E eu, por uma questão de equilíbrio mental, desliguei-me intelectualmente da discussão do que se estava a passar, já que o cenário era o que descrevi resumidamente neste post quando começou esta segunda discussão pública.
Mas hoje dei de caras com uma notícia sobre o parecer da QUERCUS que parece que não quer mais parques eólicos no PNSAC.
Não vou, neste momento, gastar o meu latim a tentar perceber o que faz a QUERCUS ser favorável aos parques eólicos em Montezinho e desfavorável no PNSAC, até porque também eu tenho posições diferentes nos dois parques: exactamente as inversas da QUERCUS. Se tiver tempo e disposição ainda poderei retomar o assunto mais tarde.

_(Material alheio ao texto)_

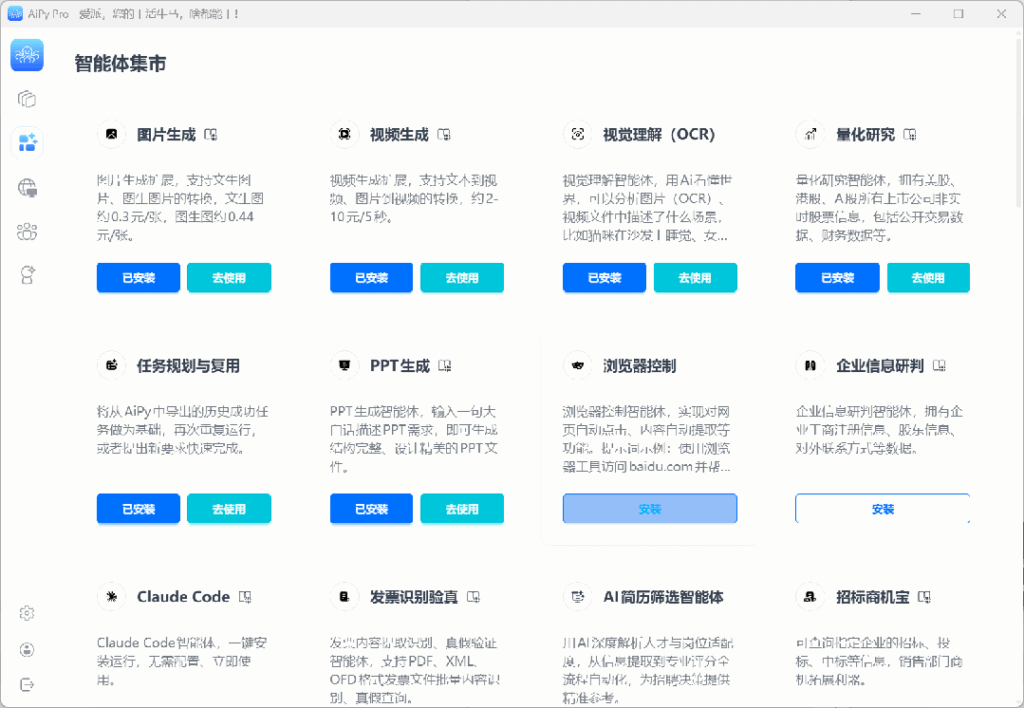Open the cube icon in left sidebar
The height and width of the screenshot is (708, 1024).
27,99
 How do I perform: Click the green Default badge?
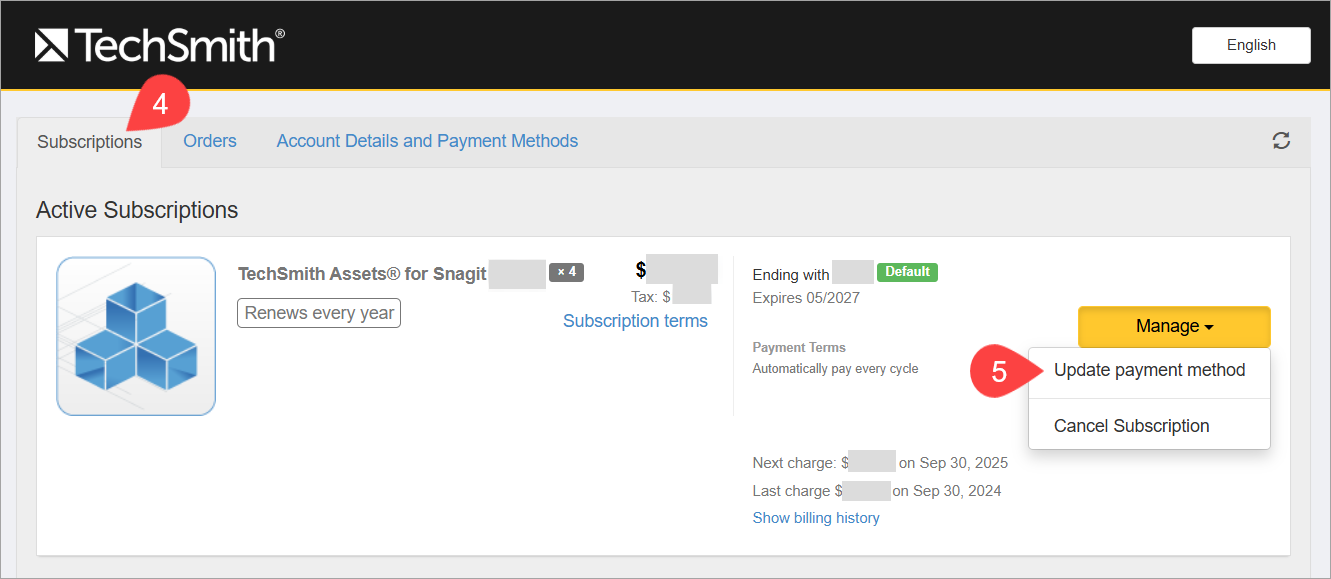(907, 272)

Hoje quero ser só assinalar a minha derrota total no processo de ordenamento do PNSAC, em que me empenhei profissionalmente gastando muito tempo e muito esforço.
Não por ter sido afastado do processo, não por não serem as minhas ideias a terem vencimento no processo: isso aconteceu-me e acontece-me dezenas de vezes e é natural que assim seja a quem trabalha em matérias deste tipo.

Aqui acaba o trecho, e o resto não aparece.